To disentangle activity related to preparatory suppression from that related to preparation of the stimulus–response mapping, we introduced the NoPrep condition into the analysis. According to the cognitive model, suppression occurs not just during preparation for incompatible trials, but also when the mapping is unknown (NoPrep) as the automatic response would be incorrect half the time. Therefore, those regions related to suppression of the automatic response route in the PrepI > PrepC contrast should also be more active during NoPrep compared with PrepC trials. To identify these regions, we performed a conjunction  of the PrepI > PrepC and NoPrep > PrepC contrasts. As shown in figure 3b (blue), activity following this pattern was observed in left dorsolateral prefrontal cortex (DLPFC), left frontal pole, bilateral posterior parietal cortex and visual cortex. In addition, small clusters are evident bilaterally in primary motor and caudate regions, as well as in the hippocampus.

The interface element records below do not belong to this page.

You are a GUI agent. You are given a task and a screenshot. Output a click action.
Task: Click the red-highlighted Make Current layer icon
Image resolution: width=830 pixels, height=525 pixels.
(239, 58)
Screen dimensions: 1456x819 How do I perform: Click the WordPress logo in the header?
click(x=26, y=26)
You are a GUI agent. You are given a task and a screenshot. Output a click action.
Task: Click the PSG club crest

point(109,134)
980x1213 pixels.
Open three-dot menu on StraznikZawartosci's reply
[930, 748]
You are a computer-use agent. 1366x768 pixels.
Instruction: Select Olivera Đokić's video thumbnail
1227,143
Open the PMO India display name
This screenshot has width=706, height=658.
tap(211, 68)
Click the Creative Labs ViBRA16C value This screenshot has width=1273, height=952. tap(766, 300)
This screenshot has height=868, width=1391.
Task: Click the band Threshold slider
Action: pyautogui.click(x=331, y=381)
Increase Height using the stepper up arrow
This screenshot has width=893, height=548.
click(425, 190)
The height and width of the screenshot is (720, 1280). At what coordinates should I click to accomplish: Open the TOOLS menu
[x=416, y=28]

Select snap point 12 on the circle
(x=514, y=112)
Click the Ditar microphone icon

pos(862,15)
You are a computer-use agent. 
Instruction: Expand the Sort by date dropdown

In contrast to preparatory suppression of the automatic response tendency, regions in the PrepI > PrepC contrast that are involved in preparation of particular stimulus–response pairs should not be active during NoPrep trials, because the potential stimulus–response pairs are unknown. The alternative possibility—that all four potential mappings are prepared during NoPrep trials —seems unlikely in this task given that the mappings are mutually exclusive (the same stimulus requires two different responses depending on the rule). Consistent with this view, the overlap of the contrasts PrepI > NoPrep and PrepI > PrepC (figure 3b, green) identified dorsal premotor cortex and supplementary motor area, regions previously implicated in stimulus–response associations in the conditional motor learning literature [44–48]. We also performed the PrepC > NoPrep contrast, as stimulus–response pairs could be prepared during preparation for compatible trials as well as during preparation for incompatible trials, but this yielded no significant effects. This is consistent with the hypothesis that preparation of the rule-based mapping route is minimal on compatible trials, when the more efficient automatic route activates the correct response as well (i.e. subjects can rely on the automatic route and therefore need not prepare the rule-based mapping).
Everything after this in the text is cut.